*Prompt*. Copy out the lines of the listing from the one containing "The image size is (1747, 630)." through the one containing "coord(42,103)", both included, and leave the pictures out.

*Excerpted data*.
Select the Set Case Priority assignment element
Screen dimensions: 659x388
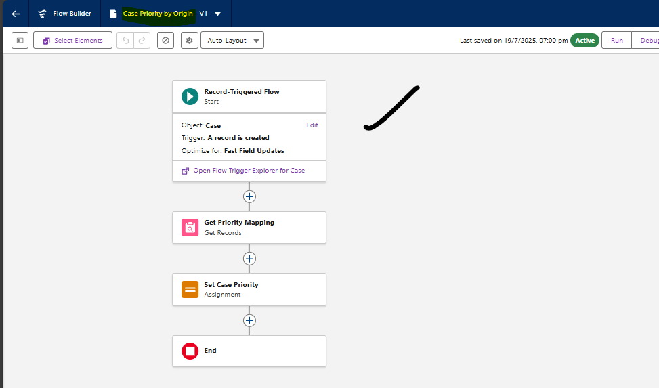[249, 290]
==
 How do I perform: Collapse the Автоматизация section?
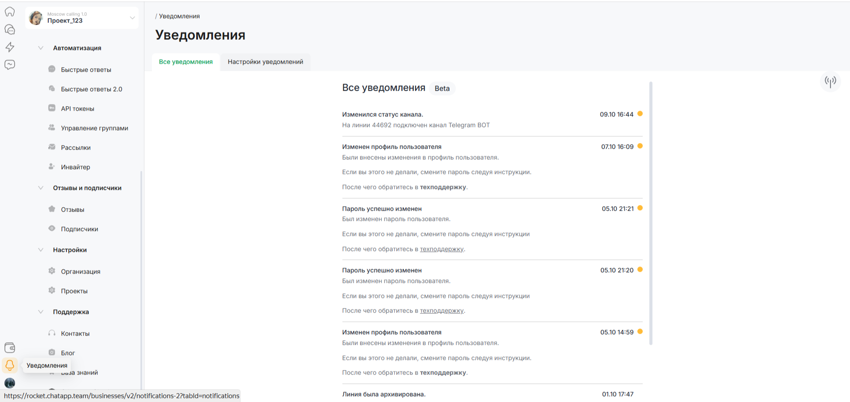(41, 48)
---
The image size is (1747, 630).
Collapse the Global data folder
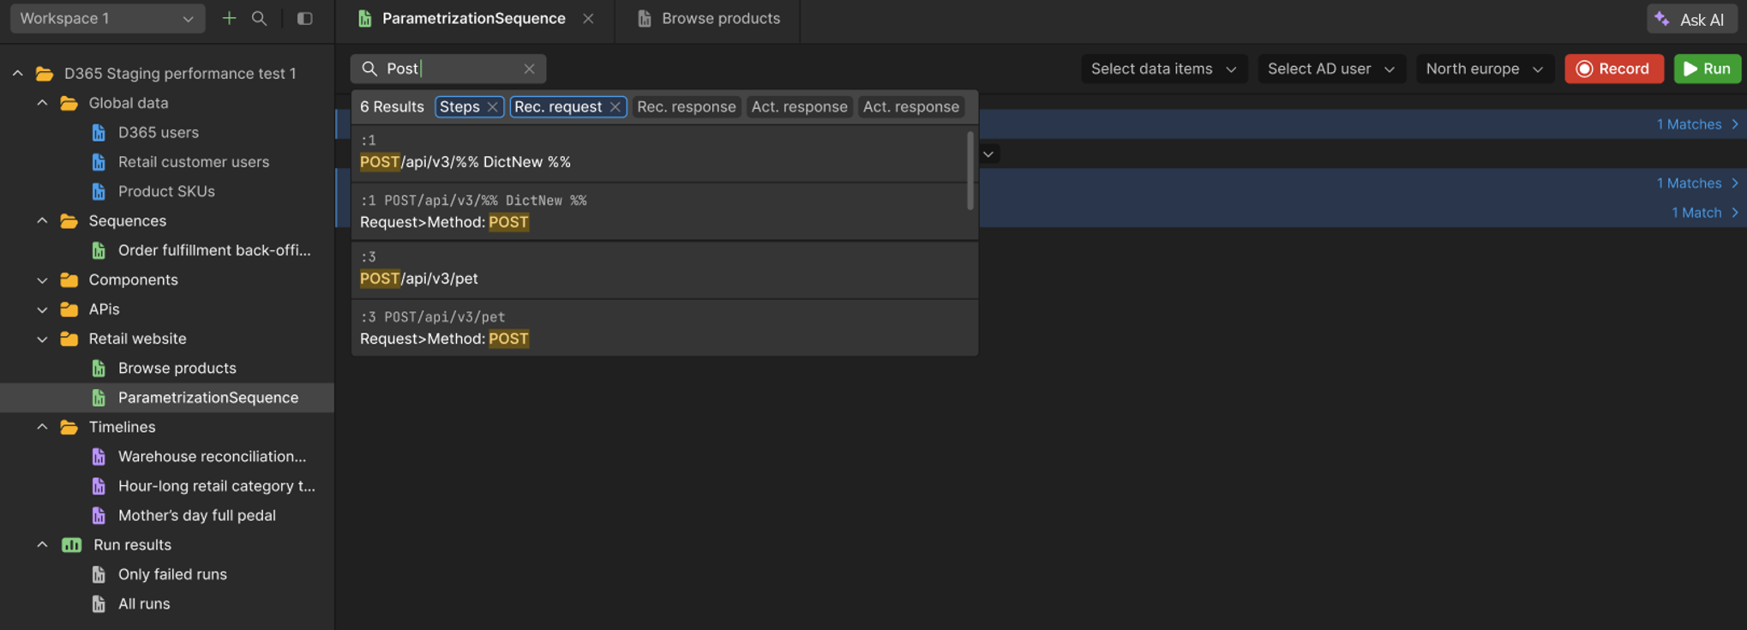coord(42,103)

*Full solution*.
The image size is (1747, 630).
Collapse the Global data folder
coord(42,103)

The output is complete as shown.